Saturday, February 11, 2006
Iraq, Oil Scarcity, and Gas Lines
Summary: You wouldn't think that in a country that has a huge oil production potential that there would be gas lines. But there are. This blog post explains how something like that could happen.
I have just begun to read what promises to be one of the best ever explanations of economics, a book entitled Basic Economics by Thomas Sowell. In the introductory chapter he talks about the concept of scarcity--that there is never enough of most things to satisfy the desires of those who want them.
It got me thinking about something I never thought I would see in a land of plentiful oil: gas lines. Almost every day in Iraq I see cars lined up, sometimes by the hundreds, waiting to buy gas. Yes, oil is scarce in Iraq, but not in the way that it is scarce in some other places like Japan. There is a ton of oil per capita in this place, so why would there be gas lines almost everywhere I go?
First of all, you need security. In a country that is beset by insurgents, getting the product to the consumer is riskier than it would normally be. Insurgents make threats on producers and consumers, and they occasionally blow up a transmission pipeline. If the insurgents would just go home, this particular problem would be...well...only a little bit better.
Secondly, refining capacity is required for turning oil into gasoline, diesel, etc. (You know...that Saddam is such a great guy. He used to have some asesome palaces.) With all the oil Iraq was selling to the world (before Saddam attacked Iran, the Kurds, Kuwait, and the Shia') it easily had enough financial wherewithal to keep its refining capacity up to date. But most refineries here are at least 20 years out of date, and some have not even been upgraded since they were built in the 1950's. So there's a ton of oil to be had, but no way to get it to the people. As a side note, I know a lot of guys who get paid to pretty much do nothing at a refinery near where I patrol.
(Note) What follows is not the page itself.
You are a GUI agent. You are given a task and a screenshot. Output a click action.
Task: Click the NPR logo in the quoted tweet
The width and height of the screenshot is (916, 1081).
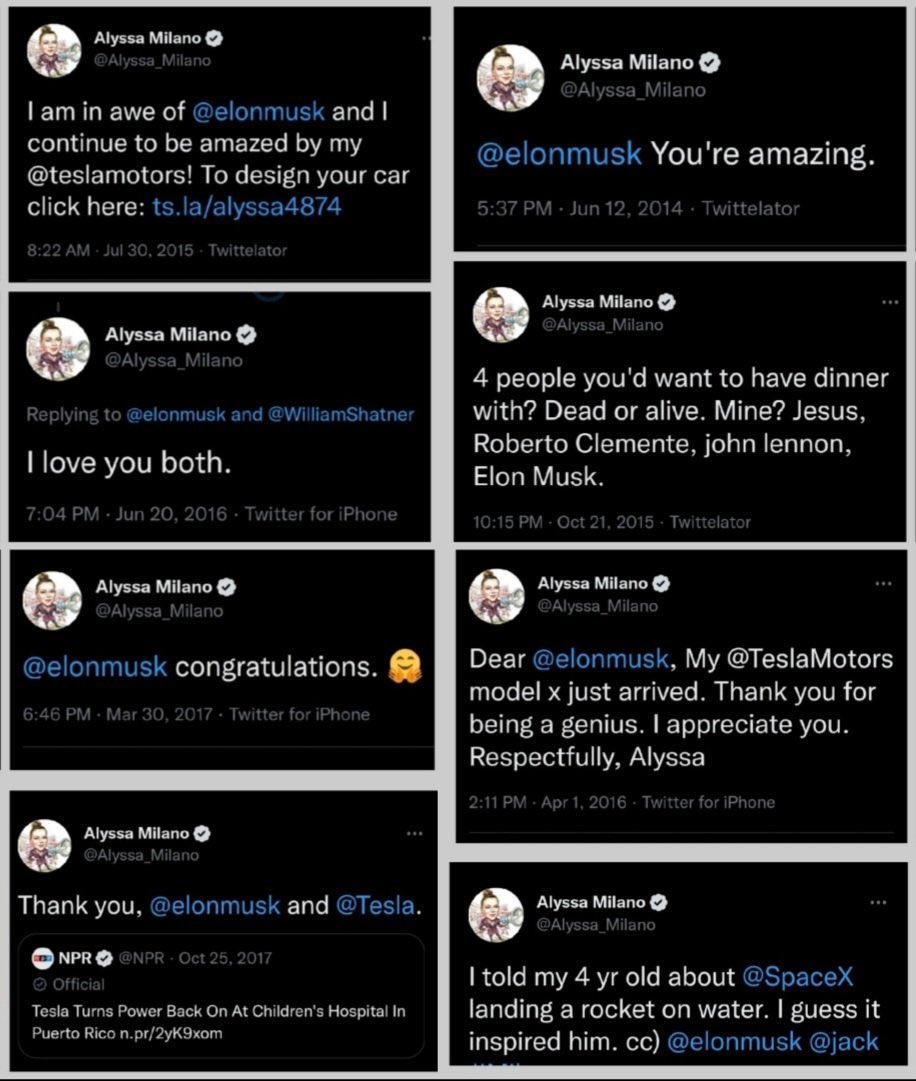click(x=40, y=958)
Finally, because gasoline and other end-consumer products are scarce, the best way to direct them to where they're needed most is through a natural pricing mechanism. Somehow (I have a sneaking suspicion it has something to do with either Saddam or Hugo Chavez) gas prices are kept at an artifically low price in Iraq--something like the equivalent of 4 cents per gallon. So, Iraqis have no incentive to manage correctly the amount of gasoline they consume, through driving less, car pooling, or fuel economy, for example. (Any consumer is prone to mismanagement of any scarce good in this kind of situation, especially when it's perceived as free or "not mine"). To make matters worse, surrounding countries, such as Syria and Jordan, have no artificially set price for gasoline. Okay a role play here: you're a fuel delivery guy in Iraq. You can sell your gas to Iraqi gas stations for about 4 cents, or you can go across the border and sell it for something like a dollar. Question: What's the name of the fuel delivery guy? Just kidding. Have you decided yet what you would do?
These three huge problems conspire against the Iraqi people having gas in the right places, and they have caused a resource that is already scarce to become tremendously scarcer. And, just magine what Iraqis could be producing if they didn't have to sit in gas lines.